● **Passage**
***

Operating revenues $265.1 $358.0 $113.9 $737.0
Operating expenses 84.8 327.2 -- 412.0
Depreciation and amortization expense 42.3 -- 105.0 147.3
Income and other tax expense 50.5 21.7 6.4 78.6
- -----------------------------------------------------------------------------------------
Operating income 87.5 9.1 2.5 99.1
Other income 15.3 -- -- 15.3
Interest and other charges 55.8 -- -- 55.8
- -----------------------------------------------------------------------------------------
Earnings for common stock $ 47.0 $ 9.1 $ 2.5 $ 58.6
=========================================================================================
Capital expenditures $ 51.3 $ -- $ -- $ 51.3
=========================================================================================




(Millions of Dollars)
-------------------------------------------------
Electricity Electricity
Delivery Supply CTC Consolidated
-------------------------------------------------
September 30, 2001
- -----------------------------------------------------------------------------------------

Operating revenues $238.9 $332.3 $233.8 $805.0
Operating expenses 96.7 318.1 -- 414.8
Depreciation and amortization expense 44.6 -- 207.3 251.9
Income and other tax expense 26.8 14.2 16.1 57.1
- -----------------------------------------------------------------------------------------
Operating income 70.8 -- 10.4 81.2
Other income 18.8 -- -- 18.8
Interest and other charges 59.7 -- -- 59.7
- -----------------------------------------------------------------------------------------
Earnings for common stock $ 29.9 $ -- $ 10.4 $ 40.3
=========================================================================================

Capital expenditures $ 41.9 $ -- $ -- $ 41.9
=========================================================================================


10



Item 2. Management's Discussion and Analysis of Financial Condition and Results
of Operations

Part I, Item 2 of this Quarterly Report on Form 10-Q should be read in
conjunction with our Annual Report on Form 10-K for the year ended December 31,
2001 filed with the Securities and Exchange Commission (SEC), and the condensed
consolidated financial statements, which are set forth in Part I, Item 1 of this
Report.

Duquesne Light Company, a wholly owned subsidiary of DQE, Inc., is an
electric utility engaged in the transmission and distribution of electric
energy.

Our subsidiaries are primarily involved in operating our automated meter
reading technology and providing financing to certain affiliates.

Service Area

Our electric utility operations provide service to approximately 586,000
direct customers in southwestern Pennsylvania (including in the City of
Pittsburgh), a territory of approximately 800 square miles.

Regulation

We are subject to the accounting and reporting requirements of the SEC. Our
electric delivery business is also subject to regulation by the Pennsylvania
Public Utility Commission (PUC) and the Federal Energy Regulatory Commission
(FERC) with respect to rates for delivery of electric power, accounting and
other matters.

***

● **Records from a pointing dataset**
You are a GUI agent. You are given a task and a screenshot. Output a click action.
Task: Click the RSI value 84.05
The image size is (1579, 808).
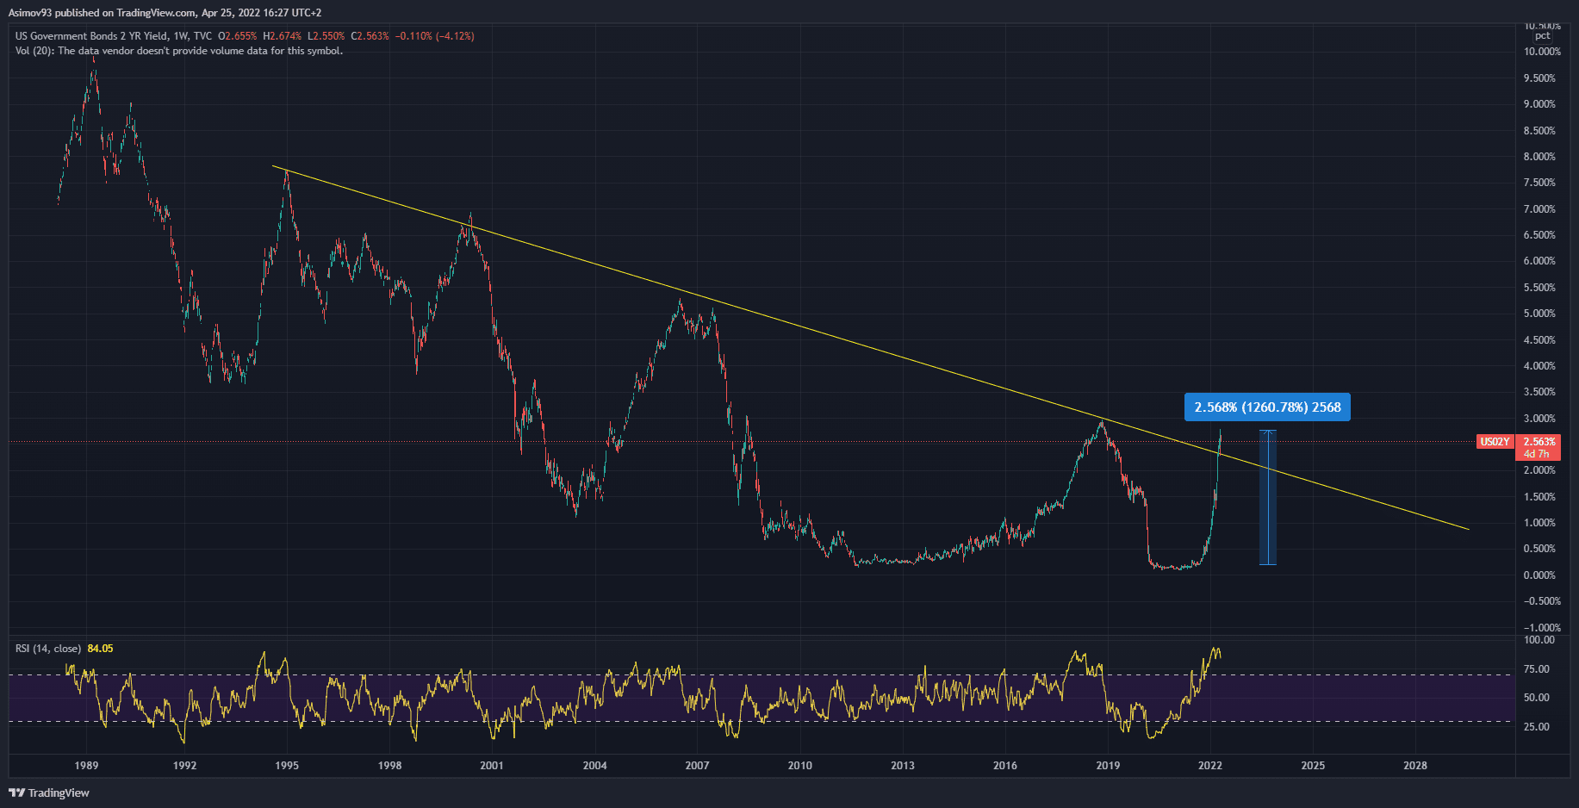(100, 649)
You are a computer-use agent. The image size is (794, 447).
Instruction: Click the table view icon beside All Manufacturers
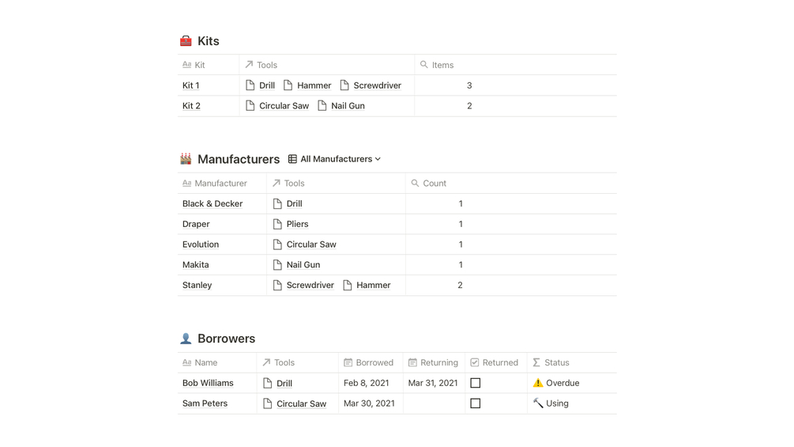coord(292,159)
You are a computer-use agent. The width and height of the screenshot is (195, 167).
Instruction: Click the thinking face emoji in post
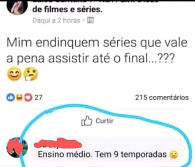31,74
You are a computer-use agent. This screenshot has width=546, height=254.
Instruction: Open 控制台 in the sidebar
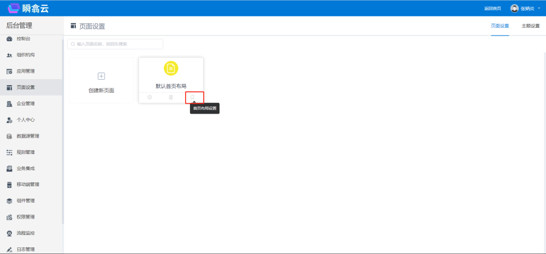click(x=23, y=39)
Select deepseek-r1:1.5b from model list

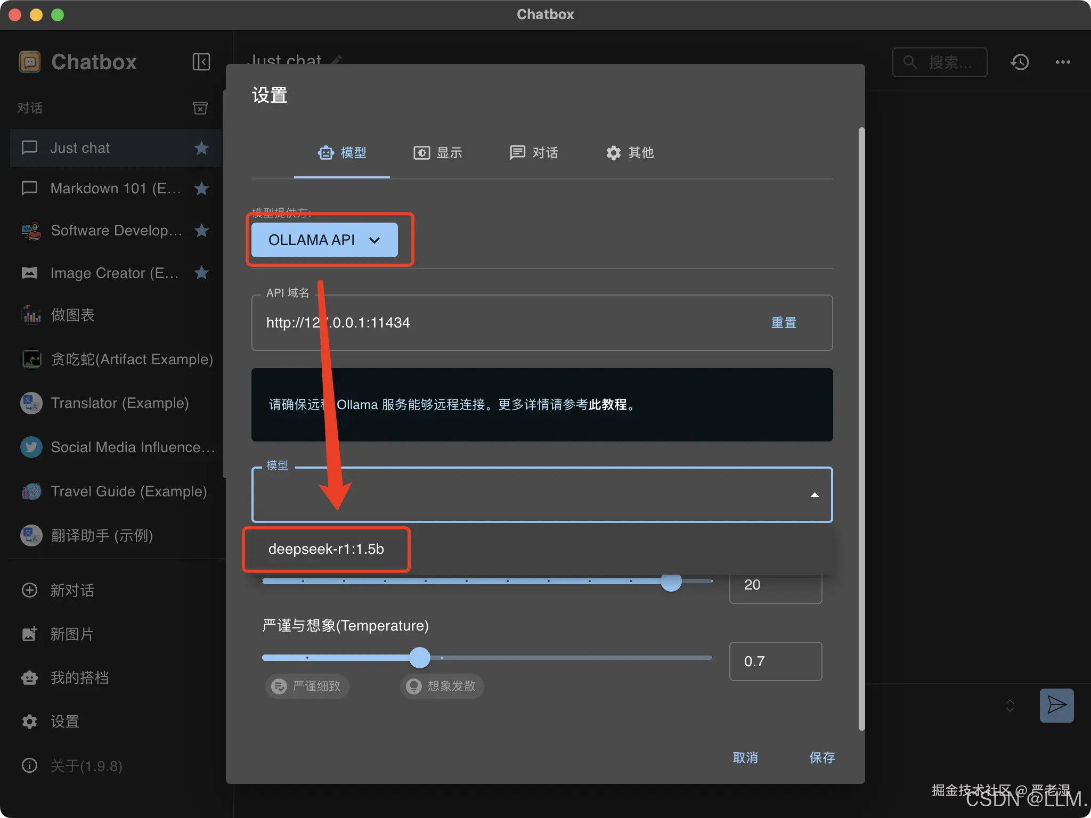click(x=326, y=549)
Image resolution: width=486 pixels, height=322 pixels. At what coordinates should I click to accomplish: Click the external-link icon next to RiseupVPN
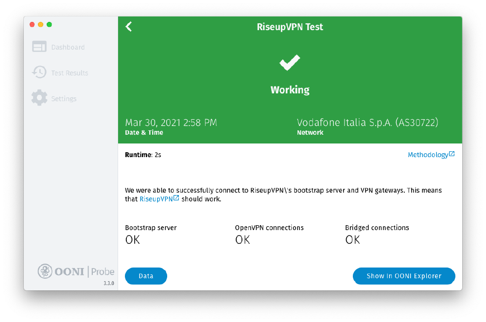coord(176,197)
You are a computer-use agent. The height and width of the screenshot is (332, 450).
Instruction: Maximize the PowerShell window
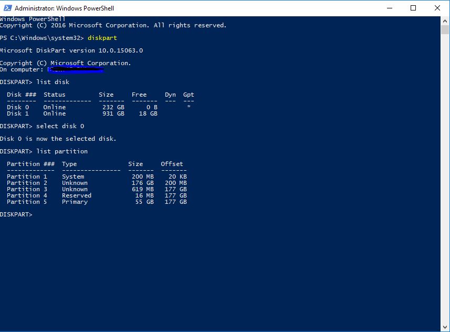click(413, 8)
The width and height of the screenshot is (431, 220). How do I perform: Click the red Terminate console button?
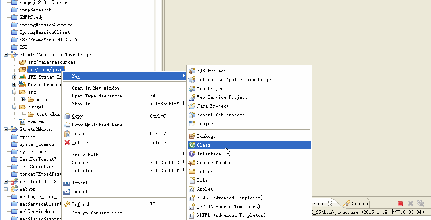pos(400,204)
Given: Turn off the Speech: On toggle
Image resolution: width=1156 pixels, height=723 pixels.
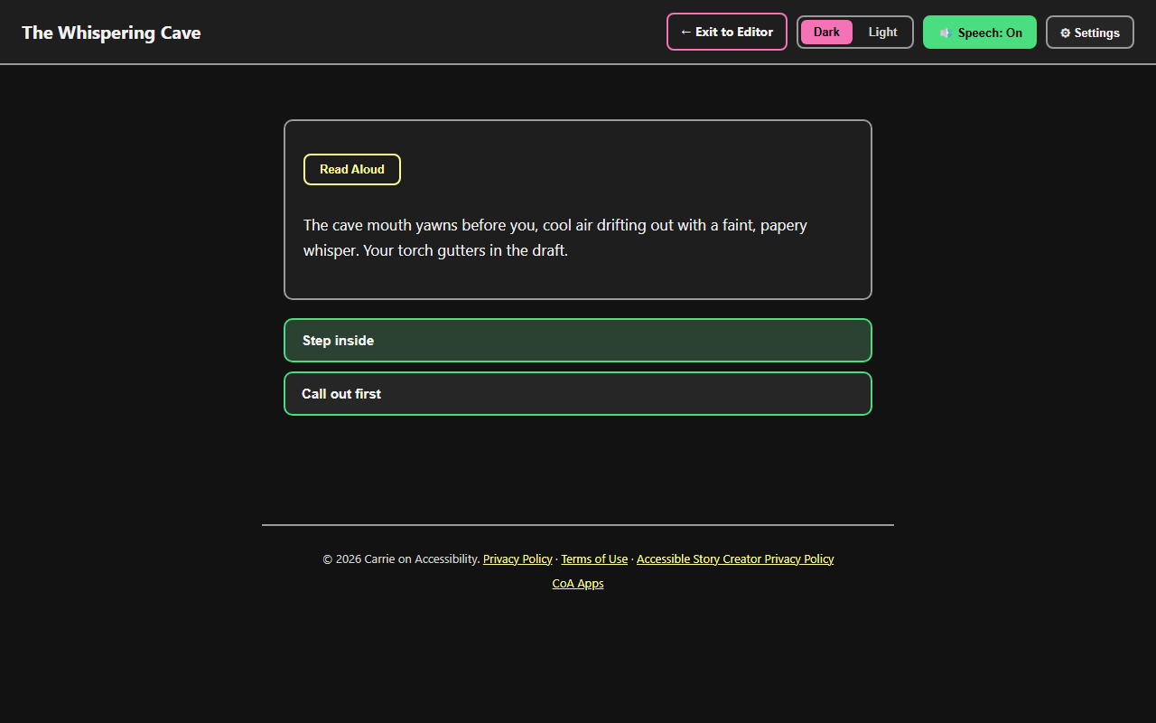Looking at the screenshot, I should pyautogui.click(x=980, y=32).
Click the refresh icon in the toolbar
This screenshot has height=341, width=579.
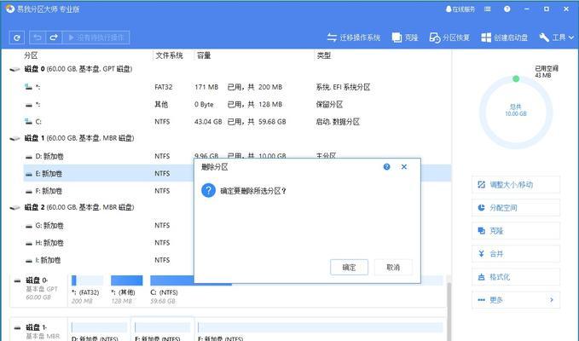tap(16, 38)
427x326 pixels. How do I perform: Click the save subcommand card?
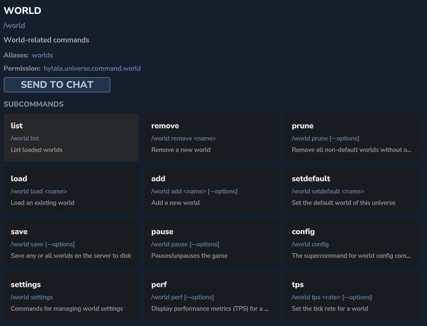[x=71, y=244]
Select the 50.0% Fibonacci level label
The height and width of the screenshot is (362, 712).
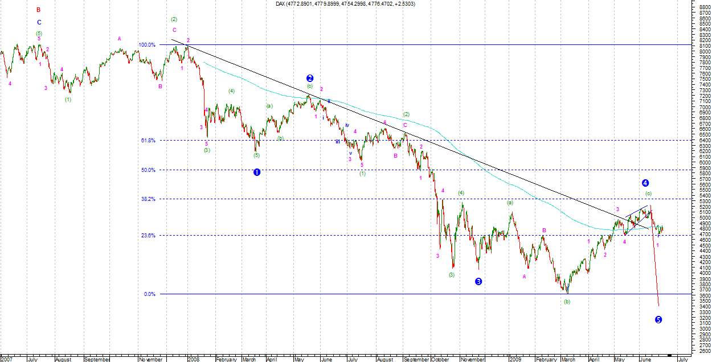(x=148, y=170)
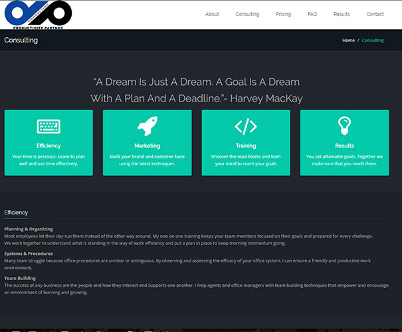Click the Harvey MacKay quote text
The height and width of the screenshot is (332, 402).
[x=197, y=90]
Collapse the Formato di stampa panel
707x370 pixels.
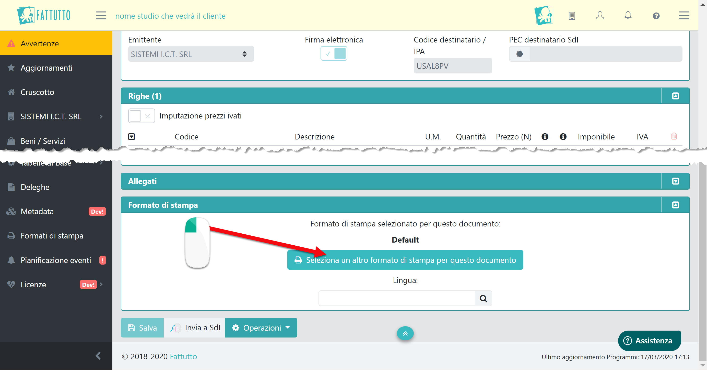click(x=675, y=205)
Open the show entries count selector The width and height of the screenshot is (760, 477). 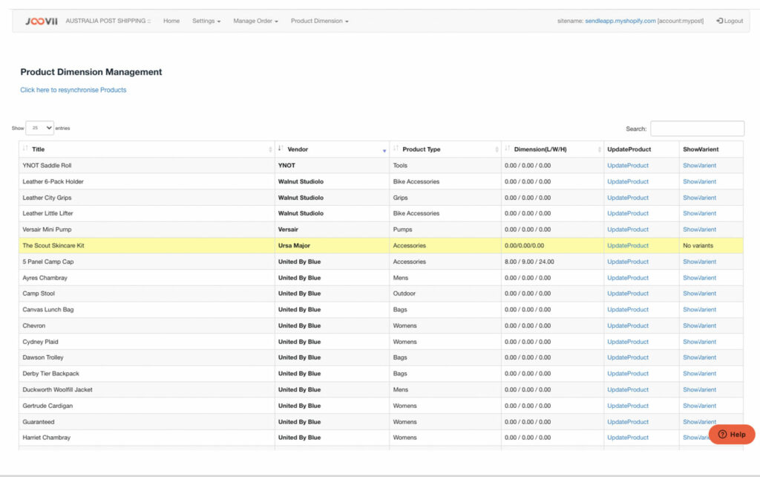coord(39,128)
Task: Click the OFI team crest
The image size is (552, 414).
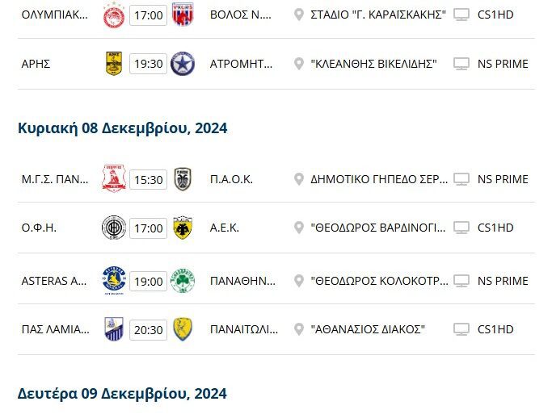Action: (x=114, y=228)
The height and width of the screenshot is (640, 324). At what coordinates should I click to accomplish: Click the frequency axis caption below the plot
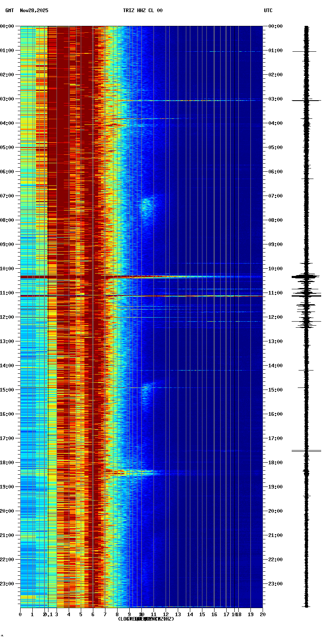tap(146, 619)
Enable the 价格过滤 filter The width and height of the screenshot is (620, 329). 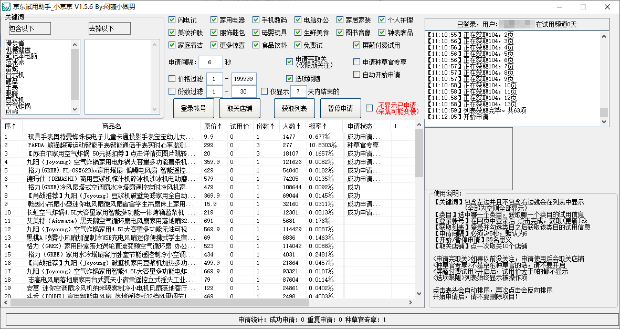pyautogui.click(x=172, y=79)
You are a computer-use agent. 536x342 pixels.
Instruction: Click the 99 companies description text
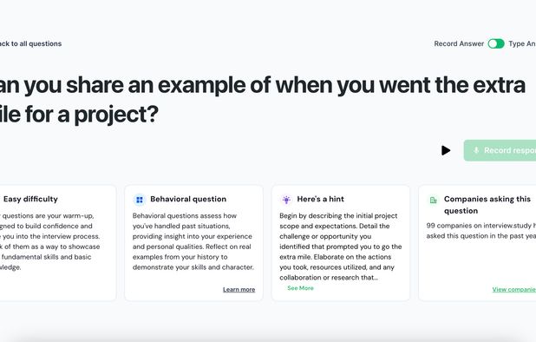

***

● **Tasks**
1: According to the Duquesne Light Company report, about how many direct customers do its electric utility operations serve?
2: Continue the Duquesne Light Company report from the point where it stops.

● **Responses**
1: Approximately 586,000 direct customers in southwestern Pennsylvania, including in the City of Pittsburgh.

2:
Business Segments

This information is set forth in "Results of Operations" below and in
"Business Segments and Related Information," Note G to our condensed
consolidated financial statements.

Forward-looking Statements

We use forward-looking statements in this report. Statements that are not
historical facts are forward-looking statements, and are based on beliefs and
assumptions of our management, and on information currently available to
management. Forward-looking statements include statements preceded by, followed
by or using such words as "believe," "expect," "anticipate," "plan," "estimate"
or similar expressions. Such statements speak only as of the date they are made,
and we undertake no obligation to update publicly any of them in light of new
information or future events. Actual results may materially differ from those
implied by forward-looking statements due to known and unknown risks and
uncertainties, some of which are discussed below.

. Demand for and pricing of electric utility services, changing market
conditions and weather conditions could affect earnings levels.

. Earnings will be affected by the number of customers who choose to
receive electric generation through POLR II, by final PUC approval of
our post-2004 provider of last resort plan and by the continued
performance of our generation supplier.

. The ultimate structure of our post-2004 POLR plan will be subject to
PUC review and approval, as well as our ability to contract with
suitable third-party suppliers.

. Overall performance could be affected by economic, competitive,
regulatory, governmental (including tax) and technological factors
affecting operations, markets, products, services and prices, as well
as the factors discussed in our SEC filings made to date.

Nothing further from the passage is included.